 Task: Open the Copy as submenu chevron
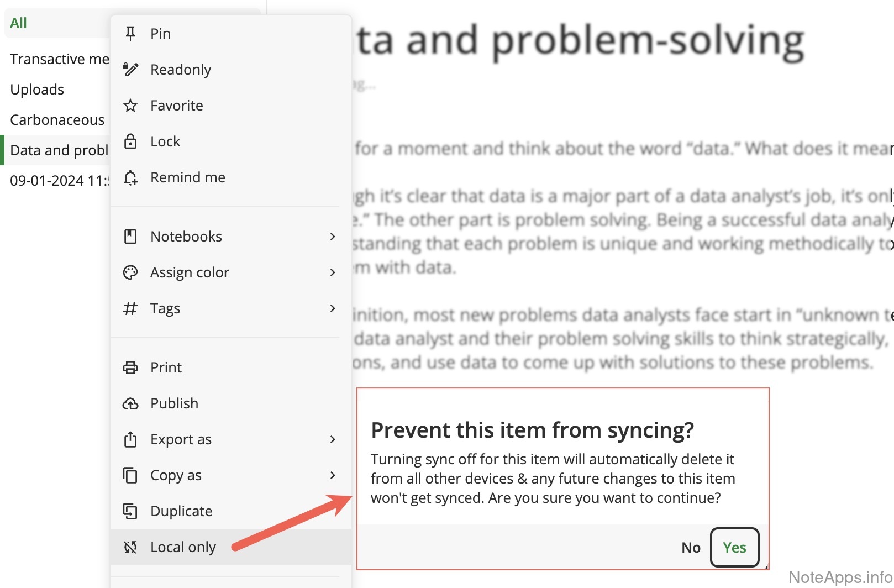(x=333, y=475)
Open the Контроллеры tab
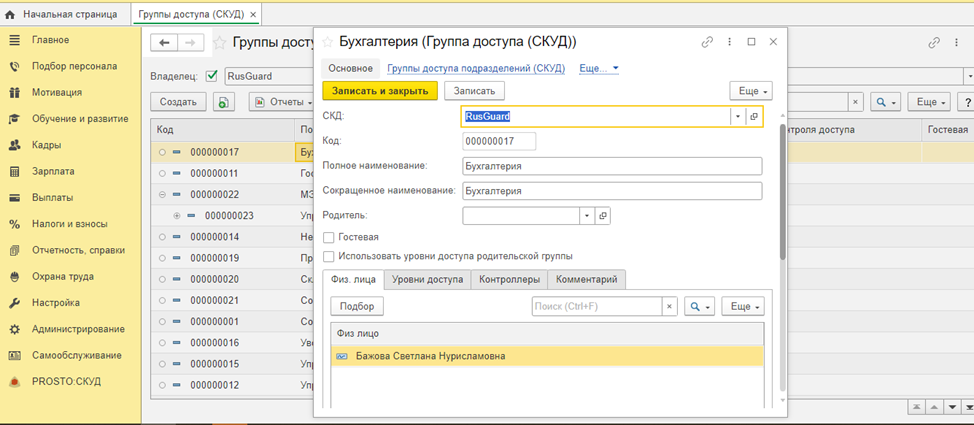Image resolution: width=974 pixels, height=425 pixels. (509, 280)
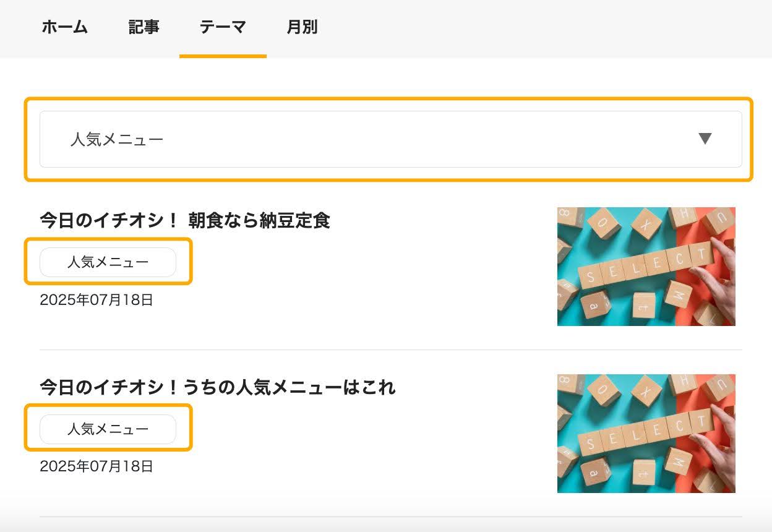Click the 人気メニュー tag under the うちの人気メニュー article
Screen dimensions: 772x532
click(x=108, y=429)
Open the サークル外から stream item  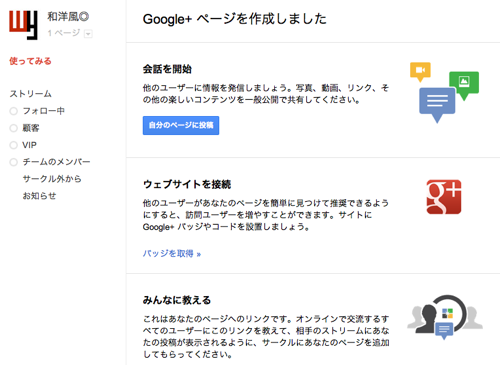[52, 179]
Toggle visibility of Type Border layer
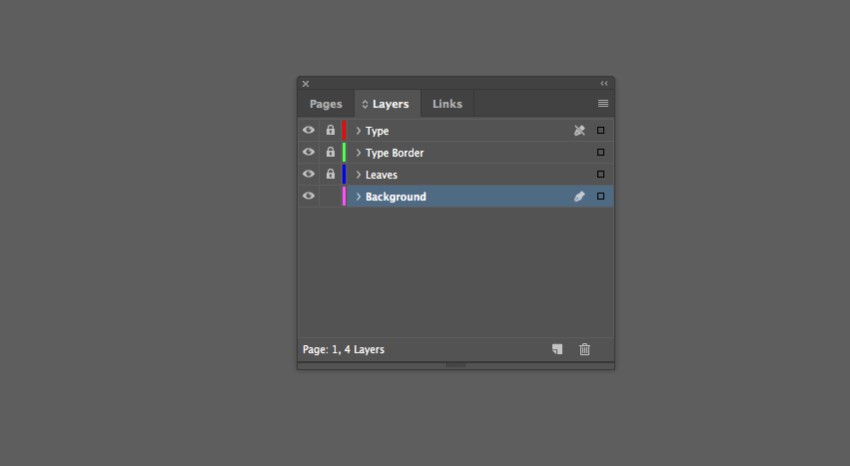 tap(308, 152)
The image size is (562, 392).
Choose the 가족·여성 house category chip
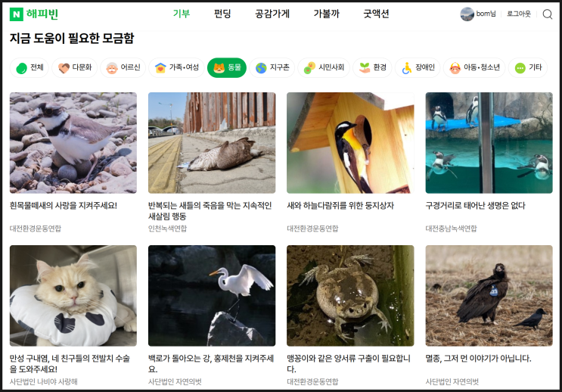pyautogui.click(x=176, y=67)
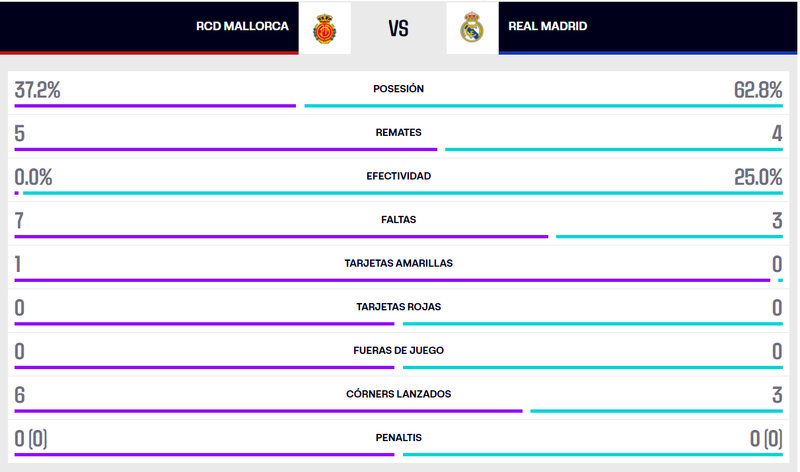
====
Write out each line exactly, from the one containing "The image size is (562, 392)." through the end of the entries, and skip the pictures.

The image size is (562, 392).
Choose the 가족·여성 house category chip
pyautogui.click(x=176, y=67)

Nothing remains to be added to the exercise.